::: Recorded information

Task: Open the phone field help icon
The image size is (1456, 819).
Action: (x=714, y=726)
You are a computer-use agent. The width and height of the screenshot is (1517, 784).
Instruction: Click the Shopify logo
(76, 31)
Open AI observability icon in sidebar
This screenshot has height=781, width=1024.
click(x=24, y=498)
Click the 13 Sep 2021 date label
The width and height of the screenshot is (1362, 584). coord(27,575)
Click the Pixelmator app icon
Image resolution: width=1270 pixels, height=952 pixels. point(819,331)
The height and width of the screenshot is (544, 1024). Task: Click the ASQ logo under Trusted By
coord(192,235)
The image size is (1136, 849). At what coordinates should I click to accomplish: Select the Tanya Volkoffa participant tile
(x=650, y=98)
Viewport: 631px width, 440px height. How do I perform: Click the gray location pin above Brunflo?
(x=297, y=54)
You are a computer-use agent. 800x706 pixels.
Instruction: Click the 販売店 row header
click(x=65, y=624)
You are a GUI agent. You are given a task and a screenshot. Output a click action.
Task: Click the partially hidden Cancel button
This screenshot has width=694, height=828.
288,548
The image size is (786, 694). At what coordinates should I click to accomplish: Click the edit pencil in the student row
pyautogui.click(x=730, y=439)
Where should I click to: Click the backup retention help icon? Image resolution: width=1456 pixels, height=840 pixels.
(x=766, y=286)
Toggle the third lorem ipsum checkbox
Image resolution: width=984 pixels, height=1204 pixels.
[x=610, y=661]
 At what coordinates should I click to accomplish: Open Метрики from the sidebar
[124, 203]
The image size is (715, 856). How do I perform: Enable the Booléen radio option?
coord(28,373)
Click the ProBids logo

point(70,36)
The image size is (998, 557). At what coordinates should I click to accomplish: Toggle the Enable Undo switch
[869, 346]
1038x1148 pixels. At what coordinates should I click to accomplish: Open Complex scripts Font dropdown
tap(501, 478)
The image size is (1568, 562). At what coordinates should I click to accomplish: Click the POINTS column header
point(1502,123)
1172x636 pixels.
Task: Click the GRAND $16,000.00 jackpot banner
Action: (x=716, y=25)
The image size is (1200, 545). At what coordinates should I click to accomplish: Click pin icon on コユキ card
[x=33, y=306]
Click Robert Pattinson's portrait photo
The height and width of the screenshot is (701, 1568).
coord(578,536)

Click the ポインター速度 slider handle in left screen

::::::

*Exercise description:*
Arrange the records as a numbered list with blank lines omitted, starting at the line containing "Click the ProBids logo" and ending at the end of the records.

*Result of the task:*
1. Click the ProBids logo
2. point(70,36)
3. The image size is (998, 557). At what coordinates should I click to accomplish: Toggle the Enable Undo switch
4. [869, 346]
5. 1038x1148 pixels. At what coordinates should I click to accomplish: Open Complex scripts Font dropdown
6. tap(501, 478)
7. The image size is (1568, 562). At what coordinates should I click to accomplish: Click the POINTS column header
8. point(1502,123)
9. 1172x636 pixels.
10. Task: Click the GRAND $16,000.00 jackpot banner
11. Action: (x=716, y=25)
12. The image size is (1200, 545). At what coordinates should I click to accomplish: Click pin icon on コユキ card
13. [x=33, y=306]
14. Click Robert Pattinson's portrait photo
15. The height and width of the screenshot is (701, 1568).
16. coord(578,536)
17. Click the ポインター速度 slider handle in left screen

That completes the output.